• **What is required**
Transcribe the full listing with no word altered.
#### Record set
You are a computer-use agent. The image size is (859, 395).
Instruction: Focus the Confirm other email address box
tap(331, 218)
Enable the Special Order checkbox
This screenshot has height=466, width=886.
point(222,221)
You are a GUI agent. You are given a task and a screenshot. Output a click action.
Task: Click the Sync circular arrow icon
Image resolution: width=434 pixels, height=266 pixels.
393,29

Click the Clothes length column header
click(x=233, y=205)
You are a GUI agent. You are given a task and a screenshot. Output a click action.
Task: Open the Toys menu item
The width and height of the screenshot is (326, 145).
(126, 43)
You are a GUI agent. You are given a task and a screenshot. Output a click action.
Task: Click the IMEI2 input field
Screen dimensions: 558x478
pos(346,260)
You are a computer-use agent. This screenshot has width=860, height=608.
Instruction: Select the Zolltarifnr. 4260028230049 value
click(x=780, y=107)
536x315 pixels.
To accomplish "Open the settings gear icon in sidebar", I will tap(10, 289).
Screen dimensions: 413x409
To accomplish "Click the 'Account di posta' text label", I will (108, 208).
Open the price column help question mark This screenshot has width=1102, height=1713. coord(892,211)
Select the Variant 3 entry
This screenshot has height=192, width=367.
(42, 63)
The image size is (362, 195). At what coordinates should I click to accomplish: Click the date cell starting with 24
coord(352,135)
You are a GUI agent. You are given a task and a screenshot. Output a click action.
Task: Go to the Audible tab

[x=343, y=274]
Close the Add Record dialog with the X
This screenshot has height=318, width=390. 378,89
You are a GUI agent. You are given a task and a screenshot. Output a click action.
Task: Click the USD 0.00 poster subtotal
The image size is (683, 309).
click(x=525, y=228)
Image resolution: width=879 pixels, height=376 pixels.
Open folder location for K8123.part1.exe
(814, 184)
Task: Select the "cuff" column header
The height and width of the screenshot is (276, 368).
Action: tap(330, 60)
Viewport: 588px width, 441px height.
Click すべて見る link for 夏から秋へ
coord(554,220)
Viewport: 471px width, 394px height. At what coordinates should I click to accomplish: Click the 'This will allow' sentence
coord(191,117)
########
• **Response to the task**
You are a computer-use agent. The image size is (859, 395).
Instruction: Focus the Confirm other email address box
tap(331, 218)
Enable the Special Order checkbox
This screenshot has height=466, width=886.
point(222,221)
You are a GUI agent. You are given a task and a screenshot. Output a click action.
Task: Click the Sync circular arrow icon
Image resolution: width=434 pixels, height=266 pixels.
393,29

Click the Clothes length column header
click(x=233, y=205)
You are a GUI agent. You are given a task and a screenshot. Output a click action.
Task: Open the Toys menu item
The width and height of the screenshot is (326, 145).
(126, 43)
You are a GUI agent. You are given a task and a screenshot. Output a click action.
Task: Click the IMEI2 input field
Screen dimensions: 558x478
pos(346,260)
You are a computer-use agent. This screenshot has width=860, height=608.
Instruction: Select the Zolltarifnr. 4260028230049 value
click(x=780, y=107)
536x315 pixels.
To accomplish "Open the settings gear icon in sidebar", I will tap(10, 289).
Screen dimensions: 413x409
To accomplish "Click the 'Account di posta' text label", I will (108, 208).
Open the price column help question mark This screenshot has width=1102, height=1713. coord(892,211)
Select the Variant 3 entry
This screenshot has height=192, width=367.
(42, 63)
The image size is (362, 195). At what coordinates should I click to accomplish: Click the date cell starting with 24
coord(352,135)
You are a GUI agent. You are given a task and a screenshot. Output a click action.
Task: Go to the Audible tab

[x=343, y=274]
Close the Add Record dialog with the X
This screenshot has height=318, width=390. 378,89
You are a GUI agent. You are given a task and a screenshot. Output a click action.
Task: Click the USD 0.00 poster subtotal
The image size is (683, 309).
click(x=525, y=228)
Image resolution: width=879 pixels, height=376 pixels.
Open folder location for K8123.part1.exe
(814, 184)
Task: Select the "cuff" column header
The height and width of the screenshot is (276, 368).
Action: tap(330, 60)
Viewport: 588px width, 441px height.
Click すべて見る link for 夏から秋へ
coord(554,220)
Viewport: 471px width, 394px height. At what coordinates should I click to accomplish: Click the 'This will allow' sentence
coord(191,117)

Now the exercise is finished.